Unquestionably, the right to travel is a protected interest.See, e.g., Haig v. Agee, 453 U.S. 280, 306 (1981); Weinstein v. Albright, 261 F.3d 127, 134 (9th Cir. 2001). There is a crucial difference, however, between the constitutional right of interstate travel, which is "virtually unqualified," and the freedom to travel internationally. Haig, 453 U.S. at 307. The "right" of international travel is considered "to be no more than an aspect of the `liberty' protected by the Due Process Clause of the Fifth Amendment. As such this `right' * * * can be regulated within the bounds of due process." Haig, 453 U.S. at 307 (citation omitted). That difference means that restrictions on the right of international travel are not judged by the same standard as restrictions on the right to interstate travel.Eunique v. Powell, 302 F.3d 971, 973-74 (9th Cir. 2002);Duncan, 837 F. Supp. at 850. As explained by the court inDuncan, "the seizure and temporary detention of [plaintiff's] passport would be violative of substantive due process only if it were `wholly irrational.'" 837 F. Supp. at 840 (quoting Califano v. Aznavorian, 439 U.S. 170, 177 (1978)); see also Eunique, 302 F.3d at 974 (rational basis review is proper standard).
In this case, defendants' interest in seizing and temporarily retaining plaintiff's travel documents in connection with an investigation into his possible violation of the Travel Act was not "wholly irrational." Moreover, plaintiff has failed to allege how defendants' 54 day delay in returning the travel documents prejudiced or harmed him. Indeed, plaintiff does not allege that he has since registered to travel to Libya as the Travel Act requires, nor does he allege that defendants' actions interfered with any other international travel plans. Furthermore, as explained above, plaintiff had a specific post-deprivation remedy under Fed.R.Crim.P. 41(e), through which he could have avoided the deprivation of which he now complains.

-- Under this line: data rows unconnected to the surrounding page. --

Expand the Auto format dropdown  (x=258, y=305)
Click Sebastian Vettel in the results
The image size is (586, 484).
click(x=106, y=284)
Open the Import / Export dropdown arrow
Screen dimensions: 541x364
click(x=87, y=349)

I conclude that defendants' border-related seizure and retention of plaintiff's documents do not rise to the level of a constitutional violation under the Fifth Amendment. Consequently, plaintiff's fifth claim fails to state a claim.
4. Qualified Immunity
Because I conclude that plaintiff has failed to allege any constitutional violation by the defendants, I do not reach defendants' qualified immunity defense. I note, however, that if I were to reach the issue, under the facts alleged in this case and the applicable law, I would find that defendants' actions were objectively reasonable and that clearly established law would not give them "fair and clear warning" that the seizure and temporary retention of plaintiff's travel documents in connection with a criminal investigation would violate his due process rights. See Wong, 2004 WL 1418012 at *18.